Methods: Ten clinically treated lung SBRT plans that contained non-coplanar geometry via couch rotations (NC-CR) were chosen for evaluation. All cases were planned for 6MV-FFF Varian Truebeam photon RapidArcÂ® delivery using the Eclipse v13.6 PO optimization tools and a final dose calculation with the Acuros 13.6.23 algorithm. Prescriptions varied from 50-55 Gy in 3-5 fractions. Modified plans were obtained by replacing the NC-CR non-coplanar arcs with non-coplanar arcs achieved by superior and inferior shifts of the isocenter (NC-IS). If axial plane arcs were used in the clinical plans (i.e. no couch rotation), they were unchanged in the modified plans. New optimizations were obtained using identical constraints and the final NC-IS plans were normalized to the minimum PTV dose as achieved in the clinic plans. The plan metrics PTV maximum, conformity index (CI), R50, D2cm, MU, Lung V20, Lung V5, and Body V2Gy were evaluated for each plan.
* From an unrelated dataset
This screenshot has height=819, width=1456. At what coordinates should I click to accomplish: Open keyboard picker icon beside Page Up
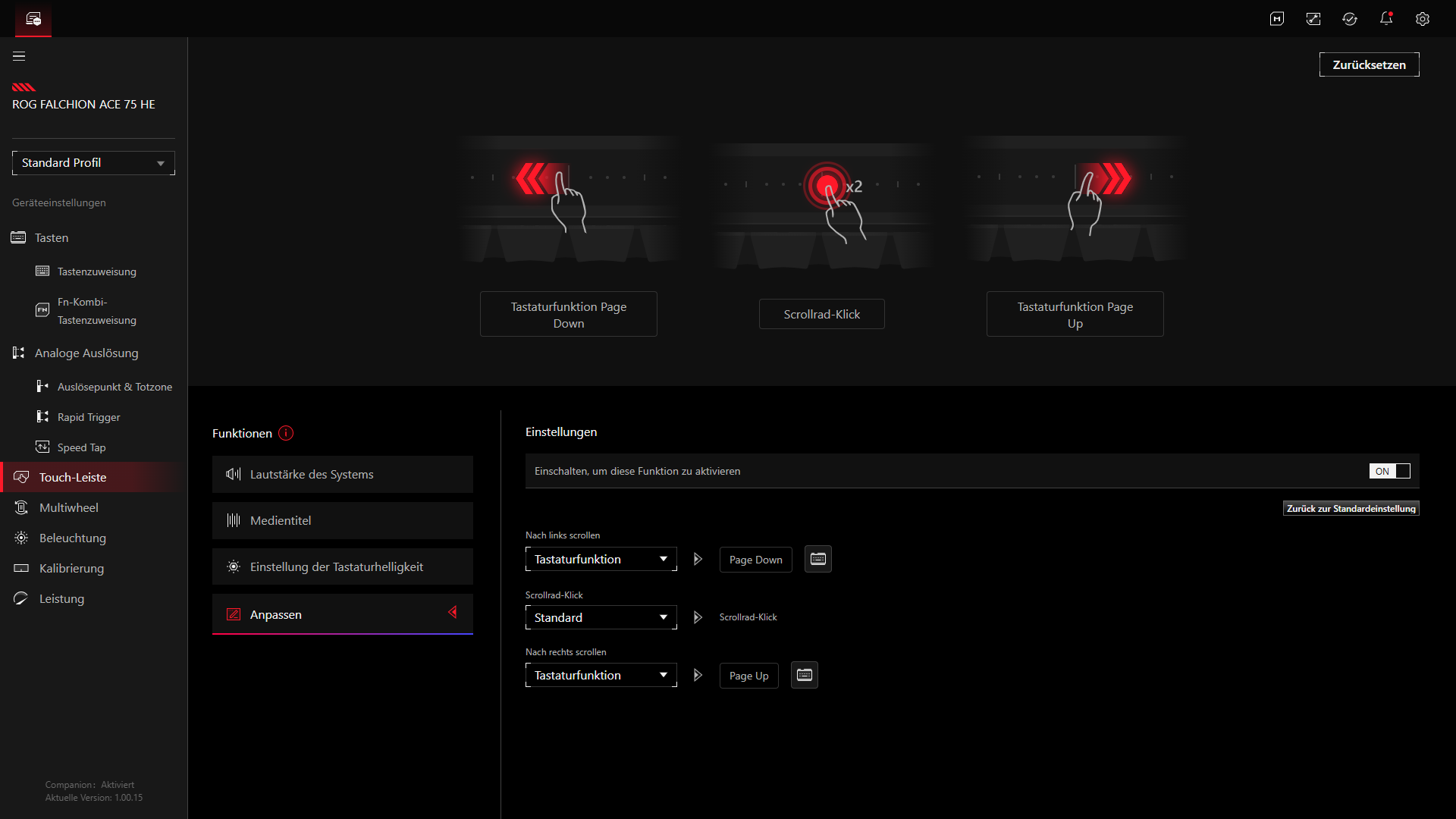804,675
Results: With the exception of MU, other evaluated plan metrics showed similar behavior between the NC-CR and NC-IS approaches. For the NC-IS plans R50, Lung V20, Lung V5 and V2Gy showed small average increases while CI and D2cm showed small average decreases. All non-MU metrics evaluated showed improvement in some cases while showing degradation in others. MU increased in all NC-IS cases and averaged 49% larger values.
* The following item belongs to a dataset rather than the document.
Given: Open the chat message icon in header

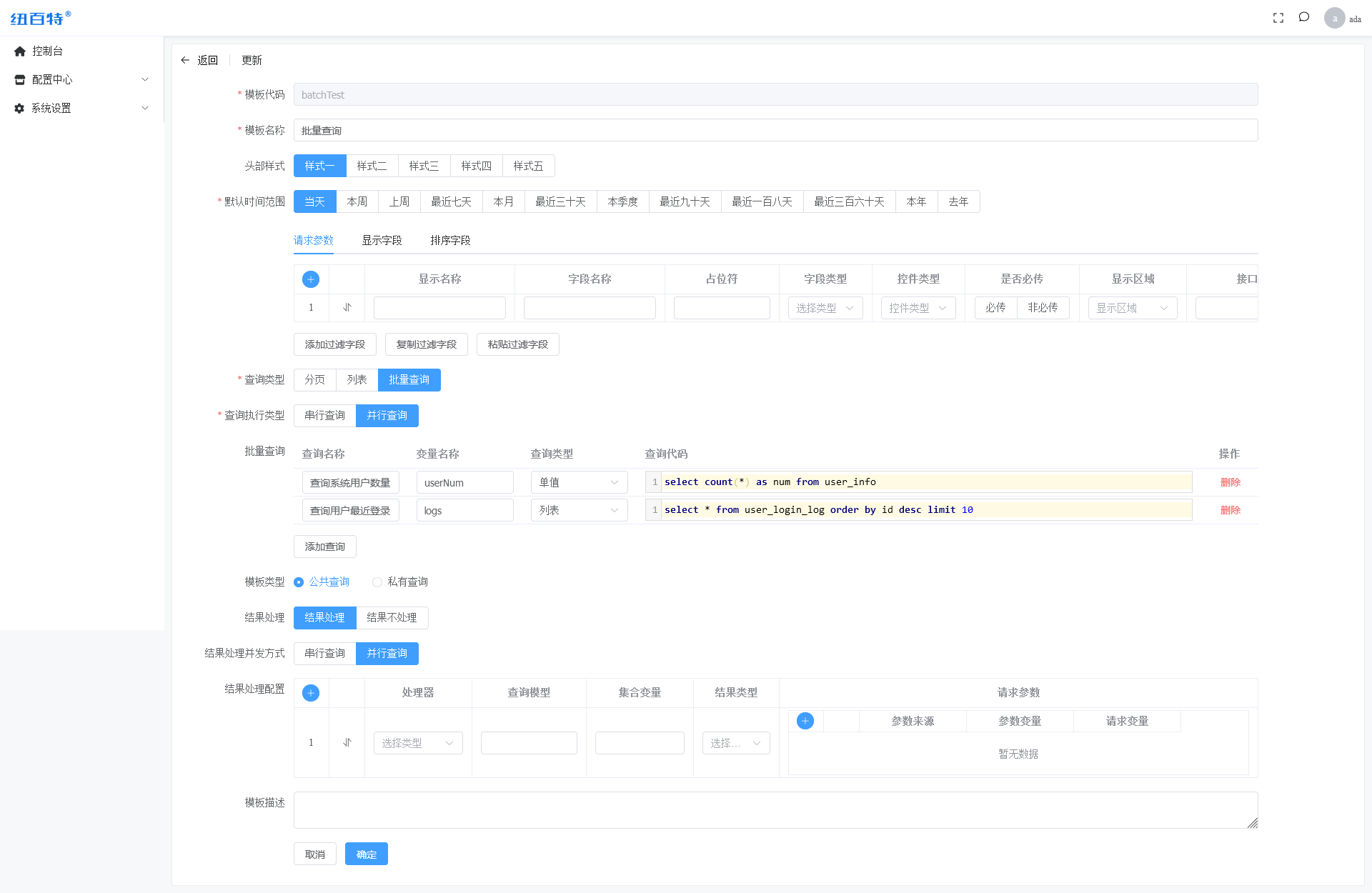Looking at the screenshot, I should [x=1304, y=17].
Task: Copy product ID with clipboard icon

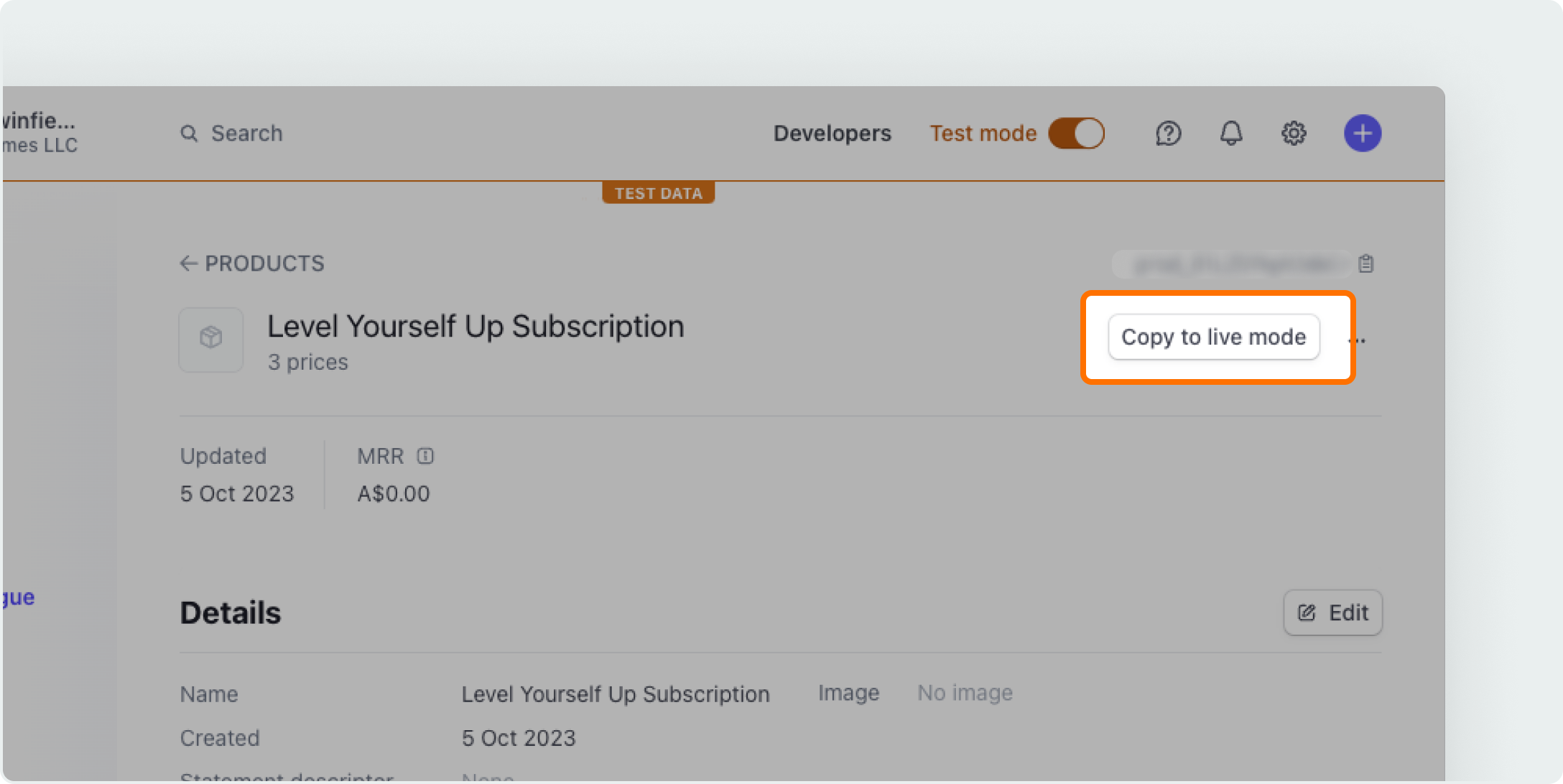Action: pyautogui.click(x=1365, y=264)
Conclusion: Results suggests use of NC-IS techniques to obtain non-coplanar geometry can produce plans with similar dosimetric characteristics to those obtained using the NC-CR approach. This has potential implications for new ring gantry LINAC designs, such as the Varian Halcyon, without couch rotation functionality. Further investigation is required to evaluate advantage of this technique in cases requiring complex beam geometries, such as targets adhered to the rib or chest wall.